Donald is a Mensch


One hot summer day I arrived at Gillies Coffee in Sunset Park. I've been drinking espresso since I was five. My first bank was a Medaglia d'Oro coffee can. I really had to know if Gillies was the oldest coffee roaster in Brooklyn. The garage door was open. So, I walked inside and asked someone. He escorted me to an office trailer and a few minutes later - to my surprise - the owner himself came out to greet me. While I would have been grateful for a glimpse and a whiff, Donald Schoenholt gave me - a perfect stranger - a private tour of the entire roasting operation.

You see, Donald is a mensch. To roughly translate, he's a stand-up guy who would do you a good turn and not ask anything back if you needed a hand.

The Gillies family had been in the coffee business since 1840 when Wright Gillies, a Scotsman, opened a coffee business in lower Manhattan. In 1843 he invested in a horse-powered roaster. Talk about going green. Early in the 20th Century, the Schoenholt family took ownership. Fortunately, the Schoenholts were no strangers to the coffee business. Before Starbucks and countless coffee retailers displaced New York's iconic anthora coffee cup, Gillies had several successful retail outlets of their own. Donald likes to say he knows more about coffee than business, but in a move nothing short of clairvoyant Gillies closed shop to focus on the wholesale business. He effectively converted the barbarians at the gate into customers.

Donald, with his distinctive New York accent, is a natural storyteller. He relishes talk about innovators in the coffee business like the Arbuckle brothers who pioneered methods of distributing roasted coffee and bygone brands like Osborn's Celebrated Prepared Java Coffee, the first to be individually packaged. His vision is global. After all, the beans come from everywhere - from Brazil to Tanzania. Ask, and he'll tell you that Gillies is the oldest continuously operating roaster in the Western Hemisphere.

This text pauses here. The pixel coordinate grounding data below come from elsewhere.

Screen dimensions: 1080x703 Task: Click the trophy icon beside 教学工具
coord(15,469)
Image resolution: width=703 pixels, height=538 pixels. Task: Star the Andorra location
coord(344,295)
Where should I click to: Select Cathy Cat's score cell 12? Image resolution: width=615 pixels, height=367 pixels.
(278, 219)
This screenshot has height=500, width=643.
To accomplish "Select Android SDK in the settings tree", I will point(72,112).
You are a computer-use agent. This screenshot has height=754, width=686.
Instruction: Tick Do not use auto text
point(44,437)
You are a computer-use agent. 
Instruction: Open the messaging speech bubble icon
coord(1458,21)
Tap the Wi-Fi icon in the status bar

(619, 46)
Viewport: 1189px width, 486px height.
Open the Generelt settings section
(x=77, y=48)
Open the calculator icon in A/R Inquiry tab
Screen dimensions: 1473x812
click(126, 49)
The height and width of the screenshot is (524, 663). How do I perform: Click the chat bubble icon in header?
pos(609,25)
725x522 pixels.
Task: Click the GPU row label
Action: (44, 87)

Experienced as he may be, Donald continues to rely on advice handed down to him by his grandparents.  About quality, Donald praises his grandmother who taught him about "garbage in, garbage out" long before computer scientists popularized the phrase. In explaining how long roasted coffee needs to sit before packaging, he recounts his other grandmother's advice about how good things come to those who wait.

I happened to bike by after Hurricane Sandy on my way to Red Hook. There was a gas shortage and they needed enough to make a delivery to a hospital. A local brewer reached out to Donald because his supplier was out of commission. He had heard that Donald was a stand-up guy. He and his employees stood around debating options like a family pulling together, one even suggesting to siphon gas out of his own car's tank.  I suppose if you work for a mensch like Donald, one may be inclined to make such an offer.